Why is the approximate quantile used instead of the exact one?
quantileExact sorts all values and is accurate but memory- and CPU-heavy at high query volume. quantile uses a reservoir estimate that is accurate to within a fraction of a percent and far cheaper. For a live dashboard and alerting, the approximate value is the right trade-off. If you need the exact figure for a post-incident report, run quantileExact(0.95) by hand.
The alert fired at 210ms then cleared in two minutes. Should I investigate?
A brief breach that self-clears is often a transient: a one-off heavy query, a merge wave, or a cold-cache moment after a restart. Use the trend, not the single sample. If p95 breaches repeatedly or stays above 200ms, that is structural and worth investigating via Top 10 Slowest Queries. A single self-clearing spike usually does not warrant action.
How do I lower p95 once I find the slow queries?

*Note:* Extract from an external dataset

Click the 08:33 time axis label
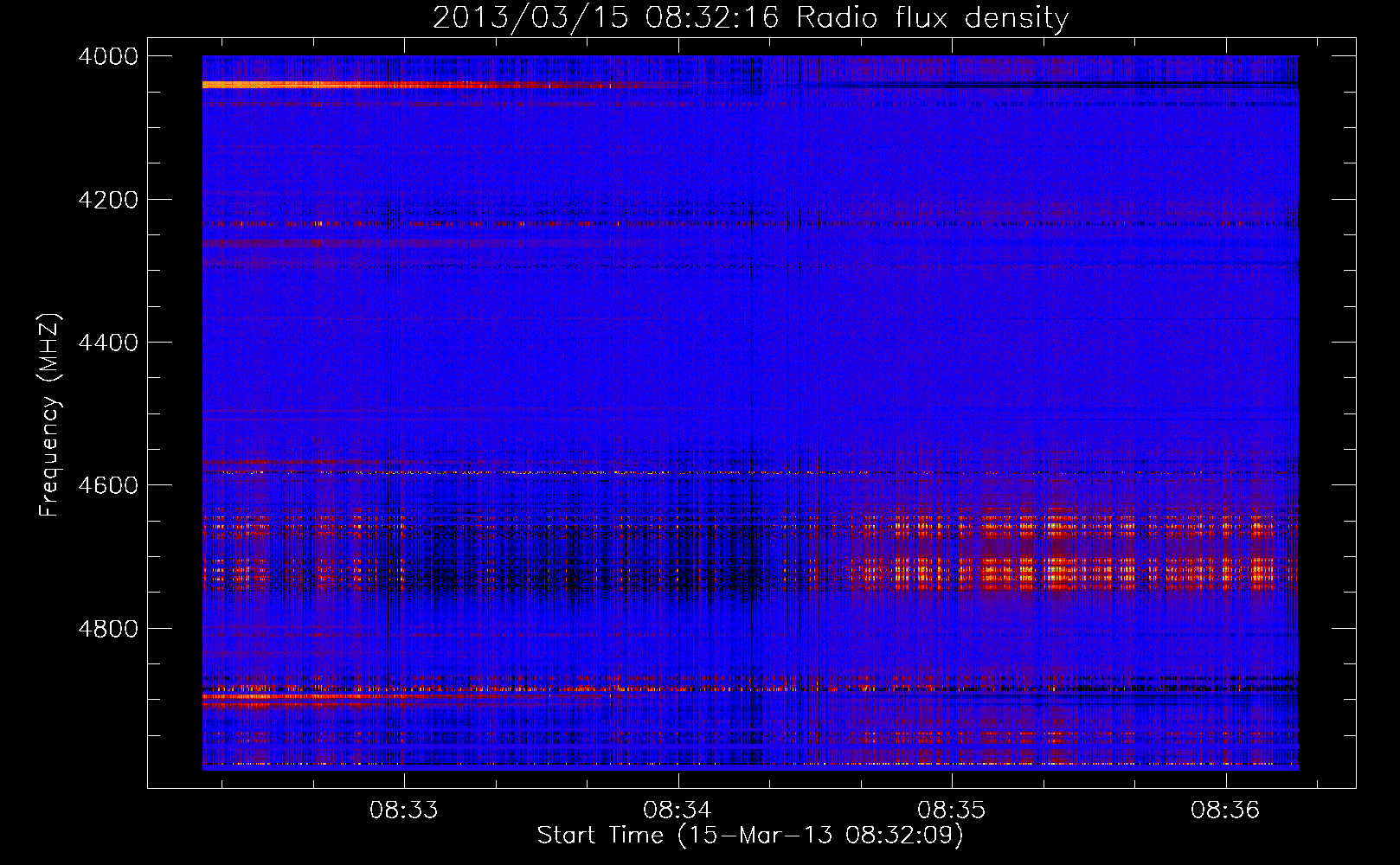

The usual levers: add a WHERE filter so the query reads fewer parts (ClickHouse prunes by primary key and partition), select fewer columns (columnar storage means unread columns cost nothing), pre-aggregate with a materialised view, or move heavy ad-hoc reporting off the customer-facing instance. Raising hardware rarely fixes a tail caused by a full scan; fixing the query does.
Does log TTL affect the live p95?
No. The live 5-minute p95 only needs the most recent five minutes of system.query_log, which are always present regardless of TTL. A short TTL only affects historical or 24-hour latency views, not this real-time card.